His successor, President Thomas Boni Yayi, now nearing the end of his own second term had widely been rumored to be considering trying to remove the term limits provision but seems to have bowed earlier in 2015 to similar pressure to leave power before it leaves him. This decision to retire was likely reinforced by the Burkina Faso revolution in 2014 over an attempt to lift presidential term limits and the chaotic political violence in Burundi after the president sought a third term on a technicality. For now, the unexpected legacy of Kérékou, born-again democrat not totalitarian dictator, will live to see another day.

Odd moments in decolonization: São João Baptista de Ajudá

Fort São João Baptista de Ajudá was an early 18th century Portuguese fortress embedded within the city of Ouidah in Dahomey. The latter was an African kingdom that had itself just conquered the coastal city when Portugal was granted the territory for a fort, and then it became a French colony until 1960, and it was ultimately renamed Benin in 1975 during the country’s Marxist revolution.

While the fort zone and city were influential, initially, in the history of Portuguese slaving in West Africa and in the kingdom’s interface with the European powers, the fort was soon handed to a Brazilian company and later abandoned — whereupon it fell into disrepair until Portugal reclaimed it in the 1860s. But after this brief restoration to power, it rapidly lost influence and territory as France came to power in the kingdom around it. Even a late 19th century effort to establish a Portuguese protectorate over the city ended with complete French control of everything outside the physical walls of the fort.
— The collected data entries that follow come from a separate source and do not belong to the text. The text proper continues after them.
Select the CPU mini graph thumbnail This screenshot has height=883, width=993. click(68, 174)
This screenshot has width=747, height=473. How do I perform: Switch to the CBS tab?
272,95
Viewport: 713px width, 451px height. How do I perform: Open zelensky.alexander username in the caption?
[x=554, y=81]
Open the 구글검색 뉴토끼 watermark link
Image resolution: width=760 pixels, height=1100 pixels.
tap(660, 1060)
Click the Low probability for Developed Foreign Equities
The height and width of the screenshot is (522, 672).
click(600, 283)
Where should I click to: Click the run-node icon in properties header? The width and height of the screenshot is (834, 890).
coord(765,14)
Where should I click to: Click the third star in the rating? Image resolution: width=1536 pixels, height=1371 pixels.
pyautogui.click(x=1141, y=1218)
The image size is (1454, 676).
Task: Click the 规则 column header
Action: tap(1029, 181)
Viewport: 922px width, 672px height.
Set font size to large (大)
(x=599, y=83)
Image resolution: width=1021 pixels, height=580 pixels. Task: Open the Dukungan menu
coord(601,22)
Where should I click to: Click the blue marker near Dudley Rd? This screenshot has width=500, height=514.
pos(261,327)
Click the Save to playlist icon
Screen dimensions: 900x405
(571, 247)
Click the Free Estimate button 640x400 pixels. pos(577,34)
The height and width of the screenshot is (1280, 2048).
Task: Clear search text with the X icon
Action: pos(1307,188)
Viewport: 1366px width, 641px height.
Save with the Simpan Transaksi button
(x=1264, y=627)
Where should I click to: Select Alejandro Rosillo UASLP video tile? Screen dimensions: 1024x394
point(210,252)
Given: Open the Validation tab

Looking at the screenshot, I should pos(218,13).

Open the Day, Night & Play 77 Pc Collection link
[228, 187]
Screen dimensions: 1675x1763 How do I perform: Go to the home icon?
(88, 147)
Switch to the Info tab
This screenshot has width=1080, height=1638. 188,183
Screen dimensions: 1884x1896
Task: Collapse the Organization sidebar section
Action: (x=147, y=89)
Quietly, Portugal began disengaging and pulling out but continued to assert authority over the “territory” into the second half of the 20th century.

When French Dahomey was decolonized in 1960, the fort at “Ajudá” was still a Portuguese-ruled enclave in Ouidah, and the Portuguese dictatorship was very determined to retain all its overseas possessions (most of which were then in or approaching open revolt, or had already been annexed to other liberated countries). However, despite its military and strategic origins, São João Baptista de Ajudá proved neither very valuable nor defensible a year later when Dahomey’s new republican government demanded control of the enclave. Mainly because it was infinitesimal in size and had almost no people. That being said, those still there seemed pretty darn determined to not go down without a fight … a really, comically pathetic fight.

From the Wikipedia summary of the final event:

Until its annexation by Dahomey in 1961, São João Baptista de Ajudá was probably the smallest recognized separate modern political unit, initially around 1 km2 and being reduced until only 2ha (5 acres) by that time: according to the census of 1921 it had 5 inhabitants and, at the moment of the ultimatum by the Dahomey Government, it had only 2 inhabitants representing Portuguese sovereignty, who tried to burn it rather than surrendering it. When the fort was captured, they were hastily escorted to the Nigerian border and expelled from the country.

 
So…not exactly the Alamo or 300 Spartans against the Persian Empire.

I assume that the lesson “pick your battles” was not taken to heart by those two residents and their five-acre colony.

In the end, the fort was not burned and was eventually restored as a historic site with funds from the post-colonial Portuguese government some time after the 1975 transition to democracy.

Dramatic engraving of Pirate captain Bartholomew "Black Bart" Roberts following the capture of 11 ships outside the Portuguese Fort at Ouidah. Engraved by Benjamin Cole.

Dramatic engraving of Pirate captain Bartholomew “Black Bart” Roberts, following his capture of 11 ships outside the Portuguese Fort at Ouidah in the other dramatic episode it is famous for. Engraved by Benjamin Cole.